“What an amazing path we have travelled, Jews and Catholics for more than half a century!”
Aaron Lustiger was born in Paris of Ashkenazi Jews from Będzin, Poland, in 1926. He studied at in Paris, where he first encountered anti-Semitism. Visiting Germany in 1937, he was hosted by an anti-Nazi Protestant family whose children had been required to join the Hitler Youth. Sometime between the ages of ten and twelve, Lustiger came across a Protestant Bible and felt inexplicably attracted to it. On the outbreak of World War II in September 1939, the family moved to Orléans.
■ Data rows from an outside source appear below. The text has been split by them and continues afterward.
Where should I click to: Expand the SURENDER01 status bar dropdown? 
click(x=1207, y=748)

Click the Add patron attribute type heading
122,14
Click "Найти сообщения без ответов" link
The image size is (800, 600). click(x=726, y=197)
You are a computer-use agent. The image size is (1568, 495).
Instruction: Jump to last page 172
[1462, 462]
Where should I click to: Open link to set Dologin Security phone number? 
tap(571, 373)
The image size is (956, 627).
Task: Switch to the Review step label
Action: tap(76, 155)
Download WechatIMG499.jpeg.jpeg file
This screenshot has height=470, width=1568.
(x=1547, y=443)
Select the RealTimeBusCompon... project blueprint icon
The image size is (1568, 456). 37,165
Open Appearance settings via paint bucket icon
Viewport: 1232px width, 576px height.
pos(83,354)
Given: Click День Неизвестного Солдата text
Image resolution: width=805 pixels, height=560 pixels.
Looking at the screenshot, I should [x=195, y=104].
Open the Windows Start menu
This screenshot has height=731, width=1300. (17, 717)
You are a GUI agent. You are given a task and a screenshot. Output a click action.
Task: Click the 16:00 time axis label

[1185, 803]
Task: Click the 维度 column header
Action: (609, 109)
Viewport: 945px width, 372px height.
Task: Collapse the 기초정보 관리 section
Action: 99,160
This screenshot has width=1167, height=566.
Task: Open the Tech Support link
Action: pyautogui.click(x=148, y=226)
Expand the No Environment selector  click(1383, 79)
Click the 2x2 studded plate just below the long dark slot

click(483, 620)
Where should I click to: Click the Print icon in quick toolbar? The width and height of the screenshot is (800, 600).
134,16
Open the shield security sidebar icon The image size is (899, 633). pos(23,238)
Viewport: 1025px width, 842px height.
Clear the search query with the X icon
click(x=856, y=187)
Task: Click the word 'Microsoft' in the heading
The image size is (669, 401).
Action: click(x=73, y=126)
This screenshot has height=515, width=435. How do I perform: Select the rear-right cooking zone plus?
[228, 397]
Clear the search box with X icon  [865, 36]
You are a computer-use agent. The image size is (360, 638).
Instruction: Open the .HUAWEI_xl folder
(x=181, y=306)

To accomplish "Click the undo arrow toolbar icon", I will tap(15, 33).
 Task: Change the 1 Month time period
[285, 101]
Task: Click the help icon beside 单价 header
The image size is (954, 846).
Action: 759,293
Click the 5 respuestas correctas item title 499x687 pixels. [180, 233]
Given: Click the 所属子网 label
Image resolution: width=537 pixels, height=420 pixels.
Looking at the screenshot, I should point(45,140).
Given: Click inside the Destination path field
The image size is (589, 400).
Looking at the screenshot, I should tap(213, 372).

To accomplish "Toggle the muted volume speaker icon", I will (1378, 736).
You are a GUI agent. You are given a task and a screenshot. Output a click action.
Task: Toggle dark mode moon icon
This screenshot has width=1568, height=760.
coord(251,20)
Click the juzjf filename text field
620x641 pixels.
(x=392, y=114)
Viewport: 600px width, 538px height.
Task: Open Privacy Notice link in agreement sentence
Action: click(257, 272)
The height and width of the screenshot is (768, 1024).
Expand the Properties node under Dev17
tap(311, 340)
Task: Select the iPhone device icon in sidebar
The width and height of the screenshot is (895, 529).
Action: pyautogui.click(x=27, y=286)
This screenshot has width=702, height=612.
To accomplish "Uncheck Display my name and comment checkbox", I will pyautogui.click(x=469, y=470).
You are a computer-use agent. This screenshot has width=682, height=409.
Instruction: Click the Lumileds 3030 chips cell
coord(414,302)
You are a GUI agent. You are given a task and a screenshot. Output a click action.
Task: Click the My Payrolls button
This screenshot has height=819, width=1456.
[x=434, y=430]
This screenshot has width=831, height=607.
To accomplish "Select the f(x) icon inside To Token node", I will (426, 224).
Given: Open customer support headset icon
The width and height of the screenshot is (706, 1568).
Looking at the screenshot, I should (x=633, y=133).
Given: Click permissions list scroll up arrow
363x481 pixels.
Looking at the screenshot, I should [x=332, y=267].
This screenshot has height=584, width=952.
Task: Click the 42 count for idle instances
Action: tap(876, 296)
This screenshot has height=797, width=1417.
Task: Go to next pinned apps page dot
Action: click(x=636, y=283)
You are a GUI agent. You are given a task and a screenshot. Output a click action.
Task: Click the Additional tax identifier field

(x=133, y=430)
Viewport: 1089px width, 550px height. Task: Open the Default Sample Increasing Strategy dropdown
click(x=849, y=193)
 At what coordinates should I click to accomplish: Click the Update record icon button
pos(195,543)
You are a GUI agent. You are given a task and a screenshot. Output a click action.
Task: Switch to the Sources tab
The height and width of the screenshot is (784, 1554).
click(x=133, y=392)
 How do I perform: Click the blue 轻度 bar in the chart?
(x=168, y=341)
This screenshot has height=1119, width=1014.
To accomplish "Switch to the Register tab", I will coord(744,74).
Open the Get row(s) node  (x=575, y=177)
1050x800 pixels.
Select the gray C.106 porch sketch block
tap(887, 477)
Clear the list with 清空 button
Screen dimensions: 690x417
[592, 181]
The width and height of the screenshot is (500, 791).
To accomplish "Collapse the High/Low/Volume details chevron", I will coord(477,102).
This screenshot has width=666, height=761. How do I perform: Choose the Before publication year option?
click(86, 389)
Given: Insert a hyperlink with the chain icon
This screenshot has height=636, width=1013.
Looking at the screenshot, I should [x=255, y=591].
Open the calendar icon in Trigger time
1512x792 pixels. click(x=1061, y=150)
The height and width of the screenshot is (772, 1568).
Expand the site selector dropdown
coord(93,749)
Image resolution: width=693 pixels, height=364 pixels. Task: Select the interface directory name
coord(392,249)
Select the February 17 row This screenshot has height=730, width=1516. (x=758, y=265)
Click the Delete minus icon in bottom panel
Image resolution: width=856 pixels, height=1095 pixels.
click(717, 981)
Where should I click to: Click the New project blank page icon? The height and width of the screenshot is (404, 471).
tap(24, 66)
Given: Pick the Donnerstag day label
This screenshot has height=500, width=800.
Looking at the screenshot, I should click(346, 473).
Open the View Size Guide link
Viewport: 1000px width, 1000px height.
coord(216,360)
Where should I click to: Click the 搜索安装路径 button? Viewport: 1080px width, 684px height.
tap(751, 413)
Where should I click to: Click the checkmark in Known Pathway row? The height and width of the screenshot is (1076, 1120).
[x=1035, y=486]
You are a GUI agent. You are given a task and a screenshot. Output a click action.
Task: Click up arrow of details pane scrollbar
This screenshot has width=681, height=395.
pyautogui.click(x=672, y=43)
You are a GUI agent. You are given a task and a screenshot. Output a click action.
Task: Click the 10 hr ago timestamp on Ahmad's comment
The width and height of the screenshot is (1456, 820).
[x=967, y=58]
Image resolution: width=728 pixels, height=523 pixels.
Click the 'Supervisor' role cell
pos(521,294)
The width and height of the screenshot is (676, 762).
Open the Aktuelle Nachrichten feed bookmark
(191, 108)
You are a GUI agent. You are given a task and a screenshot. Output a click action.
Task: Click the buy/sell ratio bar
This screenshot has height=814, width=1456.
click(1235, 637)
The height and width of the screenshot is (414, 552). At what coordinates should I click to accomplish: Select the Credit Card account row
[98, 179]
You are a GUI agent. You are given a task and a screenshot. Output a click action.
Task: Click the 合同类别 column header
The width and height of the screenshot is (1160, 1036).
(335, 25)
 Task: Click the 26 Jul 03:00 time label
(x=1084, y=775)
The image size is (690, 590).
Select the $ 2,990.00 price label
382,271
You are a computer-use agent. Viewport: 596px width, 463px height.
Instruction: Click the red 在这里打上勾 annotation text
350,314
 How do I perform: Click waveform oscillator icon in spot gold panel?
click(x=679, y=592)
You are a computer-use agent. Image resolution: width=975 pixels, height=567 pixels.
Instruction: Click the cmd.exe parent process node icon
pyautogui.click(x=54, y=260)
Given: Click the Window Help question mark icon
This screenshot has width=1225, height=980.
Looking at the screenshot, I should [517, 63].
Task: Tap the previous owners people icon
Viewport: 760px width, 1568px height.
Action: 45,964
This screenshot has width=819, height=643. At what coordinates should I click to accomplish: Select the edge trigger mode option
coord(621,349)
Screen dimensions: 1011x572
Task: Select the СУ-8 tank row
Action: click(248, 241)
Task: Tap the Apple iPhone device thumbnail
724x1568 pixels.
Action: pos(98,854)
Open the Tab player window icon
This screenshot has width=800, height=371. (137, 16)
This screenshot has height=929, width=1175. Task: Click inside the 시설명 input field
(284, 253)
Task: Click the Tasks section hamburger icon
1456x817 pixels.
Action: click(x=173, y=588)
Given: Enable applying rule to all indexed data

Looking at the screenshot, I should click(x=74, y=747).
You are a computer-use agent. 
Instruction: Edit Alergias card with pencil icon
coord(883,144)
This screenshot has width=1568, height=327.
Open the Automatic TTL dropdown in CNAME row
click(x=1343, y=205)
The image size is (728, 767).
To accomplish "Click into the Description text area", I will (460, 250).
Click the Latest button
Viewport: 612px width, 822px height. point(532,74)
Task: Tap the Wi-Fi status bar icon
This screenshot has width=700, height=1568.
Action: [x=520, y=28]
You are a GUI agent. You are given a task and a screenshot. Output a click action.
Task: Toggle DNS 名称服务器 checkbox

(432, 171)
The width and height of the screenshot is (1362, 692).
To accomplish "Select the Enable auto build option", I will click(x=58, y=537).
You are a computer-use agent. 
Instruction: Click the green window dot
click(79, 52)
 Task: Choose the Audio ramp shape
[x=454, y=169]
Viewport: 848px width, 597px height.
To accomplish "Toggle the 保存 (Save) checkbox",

In March 1940, during Holy Week, the 13-year old Lustiger decided to become a Roman Catholic. On 21 August he was baptized as Aaron Jean-Marie by the Bishop of Orléans, Jules Marie Courcoux. His sister also became a Catholic. In October 1940, the Vichy regime passed the first Statute on Jews, which forced Jews to wear a yellow badge. Although Jean-Marie Lustiger lived hidden in Orléans, his parents had to wear the yellow star.
Lustiger, his father and sister sought refuge in unoccupied southern France, while his mother returned to Paris to run the family business. In September 1942, his mother was deported to the Auschwitz-Birkenau concentration camp where she died the following year. The surviving family returned to Paris after the war. Lustiger’s father tried unsuccessfully to have his son’s baptism annulled, and even sought the help of the chief rabbi of Paris. He was Archbishop of Paris from 1981 until his resignation in 2005. He was created cardinal in 1983 by Pope John Paul II.
Lustiger always affirmed his Jewish identity, and his book La Promesse is a profound reflection on the nature of his call and ministry as a Jewish disciple of Yeshua and leader in the Catholic Church. He said:
I was born Jewish and so I remain, even if that is unacceptable for many. For me, the vocation of Israel is bringing light to the goyim. That is my hope and I believe that Christianity is the means for achieving it.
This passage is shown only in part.